I am a big fan of Barbara Ehrenreich’s “Nickel and Dimed.” And I loved “Food, Inc.” (Well, as much as you can love a movie that makes you want to barf when you realize just how much crap you’ve injested since the day you were born.) So McMillan’s undercover expose on the food industry seemed to be a literary match made in heaven.

Close.

I can’t quite put my finger on what I feel is missing from this book—it’s well-written in a mostly-story telling format. Readers are invited to become as close to the real-life characters as McMillan was during the time she spent with them, and her admiration for most of them and the work they each do is clear. And the story itself is compelling. I have a much, much stronger appreciation for where my food comes from and how hard it is (or, easy, as these mass distribution systems have made it) for my food to get from farm to the table. I also learned I’ll never look at an Applebee’s menu—or, as probably is the case, Chili’s, Houlihan’s, Champps and a dozen others—the same way ever again. I will now respect those establishments for what they do—meal assembly, not cooking.

I think what I was morbidly hoping for was a little bit more of the down and dirty—the Anthony Bourdain stories of exactly how nasty some of the food industry is. And maybe that’s not such a good thing.

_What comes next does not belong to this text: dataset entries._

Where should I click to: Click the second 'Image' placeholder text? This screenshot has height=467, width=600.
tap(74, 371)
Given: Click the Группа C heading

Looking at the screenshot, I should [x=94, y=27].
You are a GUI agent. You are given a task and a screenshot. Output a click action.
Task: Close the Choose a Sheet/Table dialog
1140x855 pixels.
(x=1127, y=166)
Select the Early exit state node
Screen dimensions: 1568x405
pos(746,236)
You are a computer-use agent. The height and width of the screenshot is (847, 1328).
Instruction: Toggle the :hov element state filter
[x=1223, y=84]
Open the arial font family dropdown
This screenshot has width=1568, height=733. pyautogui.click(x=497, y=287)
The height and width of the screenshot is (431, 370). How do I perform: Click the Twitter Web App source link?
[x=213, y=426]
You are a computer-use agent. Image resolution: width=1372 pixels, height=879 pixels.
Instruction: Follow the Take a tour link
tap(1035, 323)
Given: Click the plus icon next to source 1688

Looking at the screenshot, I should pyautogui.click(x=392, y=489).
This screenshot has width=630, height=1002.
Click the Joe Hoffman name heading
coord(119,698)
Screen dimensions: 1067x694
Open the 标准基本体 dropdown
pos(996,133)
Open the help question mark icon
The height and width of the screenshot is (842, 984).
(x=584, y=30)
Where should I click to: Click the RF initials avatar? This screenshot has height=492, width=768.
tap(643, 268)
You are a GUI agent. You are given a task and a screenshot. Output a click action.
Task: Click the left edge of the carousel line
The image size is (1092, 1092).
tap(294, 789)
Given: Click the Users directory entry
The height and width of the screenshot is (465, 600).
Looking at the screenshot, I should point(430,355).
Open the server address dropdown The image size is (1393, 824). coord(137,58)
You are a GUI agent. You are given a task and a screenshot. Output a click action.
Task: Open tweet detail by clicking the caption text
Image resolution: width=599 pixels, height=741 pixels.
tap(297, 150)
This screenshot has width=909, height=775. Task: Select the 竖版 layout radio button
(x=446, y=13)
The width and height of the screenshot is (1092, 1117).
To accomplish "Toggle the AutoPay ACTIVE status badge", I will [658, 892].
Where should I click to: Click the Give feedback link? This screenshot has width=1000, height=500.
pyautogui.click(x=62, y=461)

I do like to eat, and don’t want the epxerience of, well, food, lost on me.

But from a purely social sciences kind of view, the book itself is a wonderful history of how our food system developed into what we have today, which is fairly pathetic, and steps that some are taking to reverse trends and take us back to better, fresher days. If you enjoy the occasional piece of non-fiction and like to learn something new when you read, you’ll enjoy this.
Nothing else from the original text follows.